By Michael Muskal, Los Angeles Times –

Massachusetts prison officials must provide a publicly funded sex reassignment surgery to an inmate serving a life sentence for killing his wife, a federal judge in Boston ruled Tuesday.

The decision, handed down by U.S. District Court Judge Mark Wolf, is believed to be the first such order by a judge in the nation, said lawyer Frances S. Cohen of Bingham McCutchen LLP of Boston. Cohen is one of the attorneys representing Michelle Kosilek, who lives as a woman in an all-male prison.

State officials were reviewing the 126-page decision and “were exploring our appellate options,” said Diane Wiffin, director of public affairs for the state’s Department of Corrections. She said she was barred by state law from discussing any of the specifics of the case.

Kosilek was born a man and, as Robert J. Kosilek, killed his wife in May 1990 and was convicted of murder. While an inmate serving a life sentence without the possibility of parole, Kosilek changed his name to Michelle and began legal proceedings against the state. Wolf in the past had ruled that Kosilek was entitled to be treated for gender-identity disorder, but stopped short of ordering surgery. In 2005, Kosilek sued, arguing that surgery was needed.

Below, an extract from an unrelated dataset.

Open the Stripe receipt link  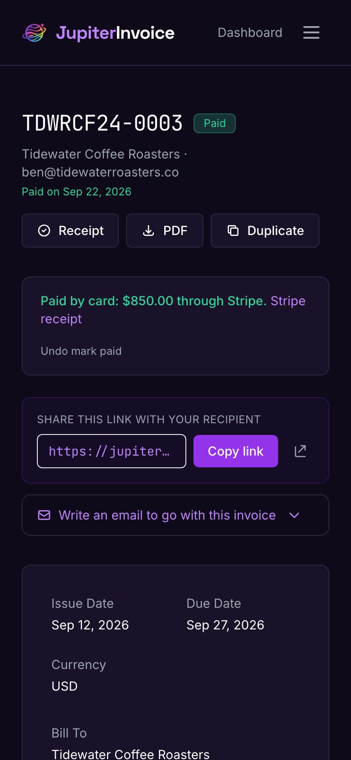[x=173, y=310]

Wolf ruled that the evidence showed that Kosilek was a “transsexual — a man who truly believes that he is a female cruelly trapped in a male body. This belief has caused Kosilek to suffer intense mental anguish. This anguish has caused Kosilek to attempt to castrate himself and to attempt twice to kill himself while incarcerated, once while he was taking the antidepressant Prozac.”

There is no constitutional guarantee for health care, but the Eighth Amendment prohibits cruel and unusual punishment for inmates, Wolf noted. Technically, Wolf issued an injunction backing Kosilek’s request for the surgery, arguing that it was “medical care for his serious medical need” — severe gender identity disorder. Further, prison doctors have already decided that the surgery was “the only form of adequate medical care for his condition.”

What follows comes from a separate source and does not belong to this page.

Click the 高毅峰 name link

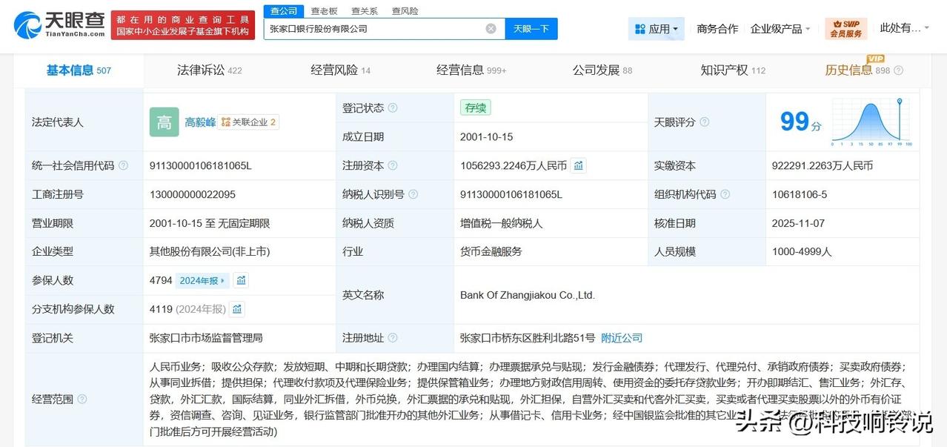(200, 122)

In opposing the surgery, the state argued that it would create security concerns, but Wolf rejected that argument, saying it was insufficient to reject Kosilek’s position. The security concerns “are either pretextual or can be dealt with by the DOC. The court is allowing the DOC to decide how any real security issues, or other issues, should be addressed.”

Wolf stated that the conditions of the incarceration could come back to court.

“If the DOC decides that Kosilek must be segregated and locked up 23 hours a day to reasonably assure his safety, it is foreseeable that the court may be asked to decide whether that decision is reasonable and made in good faith.”